Breaking onto the scene of the top echelon of skiing at the tender age of 15, Mikaela has always been something of a skiing savant. She won her first World Cup race at 17 and her first Olympic gold medal at 18, both the youngest ever. As this is her 13th season on the World Cup circuit, one wonders how much longer she will want to do this. So, what is it that drives her?
It’s the exhilaration of the perfect turn, and pursuit of the perfect run. That’s the give back, the reward. The perfect edge set that immediately produces the centrifugal force of a perfect carve, and then the exactly timed release, roll and entry into the next. The rhythm of connecting each turn, and the musical-like syncopation of rhythms accompanying the changing terrain and gates of each course. Putting all that together is what drives her – the feeling of perfection, of skiing nirvana. It’s skiing itself she still pursues. Not victories, not trophies, not championships. Skiing perfection. Mikaela’s the first world class athlete I know of who convincingly communicates that mantra as her primary motivation. It’s not money, not glory, not medals – it’s the act itself.

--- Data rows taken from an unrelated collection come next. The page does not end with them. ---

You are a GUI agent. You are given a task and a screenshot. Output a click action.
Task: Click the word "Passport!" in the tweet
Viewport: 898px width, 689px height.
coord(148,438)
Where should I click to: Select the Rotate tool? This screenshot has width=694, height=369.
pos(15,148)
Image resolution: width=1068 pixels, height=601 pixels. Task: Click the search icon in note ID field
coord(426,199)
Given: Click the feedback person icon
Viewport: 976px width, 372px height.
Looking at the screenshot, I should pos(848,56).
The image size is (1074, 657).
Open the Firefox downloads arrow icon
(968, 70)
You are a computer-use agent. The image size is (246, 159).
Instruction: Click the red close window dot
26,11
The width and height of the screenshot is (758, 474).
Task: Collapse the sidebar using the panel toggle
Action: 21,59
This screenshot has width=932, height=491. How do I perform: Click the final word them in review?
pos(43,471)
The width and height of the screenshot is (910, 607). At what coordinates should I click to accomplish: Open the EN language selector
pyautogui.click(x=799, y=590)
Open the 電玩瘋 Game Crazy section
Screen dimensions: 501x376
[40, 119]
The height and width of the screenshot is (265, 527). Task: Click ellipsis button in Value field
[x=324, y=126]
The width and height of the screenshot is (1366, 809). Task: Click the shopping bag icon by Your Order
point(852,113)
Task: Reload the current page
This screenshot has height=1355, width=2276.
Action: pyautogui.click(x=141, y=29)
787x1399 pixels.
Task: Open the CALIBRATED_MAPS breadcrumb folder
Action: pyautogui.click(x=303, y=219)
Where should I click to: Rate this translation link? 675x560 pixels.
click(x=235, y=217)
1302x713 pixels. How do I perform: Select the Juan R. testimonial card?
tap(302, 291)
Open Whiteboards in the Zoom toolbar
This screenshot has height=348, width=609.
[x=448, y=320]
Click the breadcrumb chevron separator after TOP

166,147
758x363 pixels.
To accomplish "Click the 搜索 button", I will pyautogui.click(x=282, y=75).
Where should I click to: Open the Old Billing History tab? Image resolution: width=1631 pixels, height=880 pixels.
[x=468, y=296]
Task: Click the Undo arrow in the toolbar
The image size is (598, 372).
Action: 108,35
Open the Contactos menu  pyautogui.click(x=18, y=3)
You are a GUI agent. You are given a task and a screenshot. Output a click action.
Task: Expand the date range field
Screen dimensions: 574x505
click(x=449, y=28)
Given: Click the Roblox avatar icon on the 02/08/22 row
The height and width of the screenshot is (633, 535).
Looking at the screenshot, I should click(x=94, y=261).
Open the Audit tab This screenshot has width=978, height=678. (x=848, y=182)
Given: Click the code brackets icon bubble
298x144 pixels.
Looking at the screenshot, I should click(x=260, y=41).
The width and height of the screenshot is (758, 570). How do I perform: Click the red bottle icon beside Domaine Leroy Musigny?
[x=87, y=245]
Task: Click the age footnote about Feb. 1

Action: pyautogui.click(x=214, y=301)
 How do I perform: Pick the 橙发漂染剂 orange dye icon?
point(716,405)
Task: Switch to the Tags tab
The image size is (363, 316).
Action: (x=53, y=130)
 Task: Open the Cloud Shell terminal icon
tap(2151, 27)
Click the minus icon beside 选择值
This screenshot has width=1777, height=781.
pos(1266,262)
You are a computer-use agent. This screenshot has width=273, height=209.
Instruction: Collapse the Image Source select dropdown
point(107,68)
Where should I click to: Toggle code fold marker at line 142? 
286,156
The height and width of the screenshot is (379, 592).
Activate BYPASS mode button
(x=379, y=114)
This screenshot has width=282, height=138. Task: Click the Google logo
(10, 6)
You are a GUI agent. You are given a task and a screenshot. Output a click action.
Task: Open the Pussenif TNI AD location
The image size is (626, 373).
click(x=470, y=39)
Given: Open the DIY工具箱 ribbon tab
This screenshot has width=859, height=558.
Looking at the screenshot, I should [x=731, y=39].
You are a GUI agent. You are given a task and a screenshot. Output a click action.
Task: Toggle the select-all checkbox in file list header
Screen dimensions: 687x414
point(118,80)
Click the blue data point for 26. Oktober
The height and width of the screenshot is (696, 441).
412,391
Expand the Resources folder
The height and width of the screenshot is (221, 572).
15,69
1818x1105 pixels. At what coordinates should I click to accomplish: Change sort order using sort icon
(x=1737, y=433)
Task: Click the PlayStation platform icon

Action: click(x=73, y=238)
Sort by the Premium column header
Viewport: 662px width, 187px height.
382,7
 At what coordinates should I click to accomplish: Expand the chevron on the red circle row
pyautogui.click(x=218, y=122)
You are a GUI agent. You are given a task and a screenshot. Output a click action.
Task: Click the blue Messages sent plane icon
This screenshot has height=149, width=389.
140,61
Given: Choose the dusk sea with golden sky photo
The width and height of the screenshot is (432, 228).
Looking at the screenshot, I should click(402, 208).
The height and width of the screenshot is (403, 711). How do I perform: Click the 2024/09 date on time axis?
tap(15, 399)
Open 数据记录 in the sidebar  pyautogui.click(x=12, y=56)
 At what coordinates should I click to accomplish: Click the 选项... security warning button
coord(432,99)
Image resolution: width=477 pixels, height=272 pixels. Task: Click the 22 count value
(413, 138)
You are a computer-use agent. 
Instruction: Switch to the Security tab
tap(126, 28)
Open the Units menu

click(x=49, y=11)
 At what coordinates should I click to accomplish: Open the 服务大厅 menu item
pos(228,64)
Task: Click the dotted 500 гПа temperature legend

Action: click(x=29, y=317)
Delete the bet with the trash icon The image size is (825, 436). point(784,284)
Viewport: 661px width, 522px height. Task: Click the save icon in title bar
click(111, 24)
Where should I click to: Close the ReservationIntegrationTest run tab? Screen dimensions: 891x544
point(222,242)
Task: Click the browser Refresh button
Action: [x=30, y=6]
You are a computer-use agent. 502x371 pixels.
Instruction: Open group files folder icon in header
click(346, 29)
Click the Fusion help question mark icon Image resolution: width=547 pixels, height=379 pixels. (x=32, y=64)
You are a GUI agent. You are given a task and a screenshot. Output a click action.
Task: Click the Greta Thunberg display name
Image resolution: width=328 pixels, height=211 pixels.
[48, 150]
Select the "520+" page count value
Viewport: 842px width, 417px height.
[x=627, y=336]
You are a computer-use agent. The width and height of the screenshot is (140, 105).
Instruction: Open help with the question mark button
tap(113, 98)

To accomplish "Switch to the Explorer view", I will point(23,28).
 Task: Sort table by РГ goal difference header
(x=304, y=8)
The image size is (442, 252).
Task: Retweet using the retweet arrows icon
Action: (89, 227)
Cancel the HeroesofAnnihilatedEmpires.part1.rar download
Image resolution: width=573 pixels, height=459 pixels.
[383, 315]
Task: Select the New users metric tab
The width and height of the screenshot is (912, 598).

She hasn’t lost sight of why she started doing this. Mikaela still carries that fire of pursuit, the glory of perfection. Everything else is a distraction, with pressures she tries to recognize but dismiss from her psyche. Openly talking about it helps her communicate that to those of us who are on the outside, who do count the victories and the medals. We think the records matter. Mikaela only believes it’s the knowledge and exhilaration of perfection that matters. Hers is a much more meaningful and lasting pursuit.